■ **PROBLEM DESCRIPTION**
Go through the data and report each line that holds the string "will".

(Stored data entries)
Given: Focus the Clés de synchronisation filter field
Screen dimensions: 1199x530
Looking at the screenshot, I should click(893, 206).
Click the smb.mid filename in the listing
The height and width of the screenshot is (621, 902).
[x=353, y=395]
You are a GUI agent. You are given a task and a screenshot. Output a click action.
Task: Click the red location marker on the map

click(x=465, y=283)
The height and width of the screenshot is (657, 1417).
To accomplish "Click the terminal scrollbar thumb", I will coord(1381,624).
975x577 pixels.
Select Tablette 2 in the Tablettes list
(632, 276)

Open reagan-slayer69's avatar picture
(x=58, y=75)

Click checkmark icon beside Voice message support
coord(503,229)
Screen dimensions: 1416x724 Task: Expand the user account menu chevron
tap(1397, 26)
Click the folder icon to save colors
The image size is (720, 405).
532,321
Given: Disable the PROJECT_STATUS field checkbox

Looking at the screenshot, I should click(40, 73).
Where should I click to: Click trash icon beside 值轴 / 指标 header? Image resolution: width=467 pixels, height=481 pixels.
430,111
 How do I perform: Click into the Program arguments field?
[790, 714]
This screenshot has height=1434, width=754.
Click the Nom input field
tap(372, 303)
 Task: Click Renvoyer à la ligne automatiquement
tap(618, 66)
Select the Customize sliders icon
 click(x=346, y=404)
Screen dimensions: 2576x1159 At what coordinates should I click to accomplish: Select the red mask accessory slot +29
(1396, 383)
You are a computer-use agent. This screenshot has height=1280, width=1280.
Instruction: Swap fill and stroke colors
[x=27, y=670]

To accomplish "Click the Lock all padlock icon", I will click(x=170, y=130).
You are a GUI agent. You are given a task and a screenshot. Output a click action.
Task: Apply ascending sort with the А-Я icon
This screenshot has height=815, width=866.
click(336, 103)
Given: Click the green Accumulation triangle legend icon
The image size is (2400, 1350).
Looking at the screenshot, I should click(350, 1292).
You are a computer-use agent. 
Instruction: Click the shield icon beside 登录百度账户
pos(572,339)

■ **ANSWER TO THIS EXERCISE**
To accomplish "Click the terminal scrollbar thumb", I will coord(1381,624).
To accomplish "Click the Lock all padlock icon", I will click(x=170, y=130).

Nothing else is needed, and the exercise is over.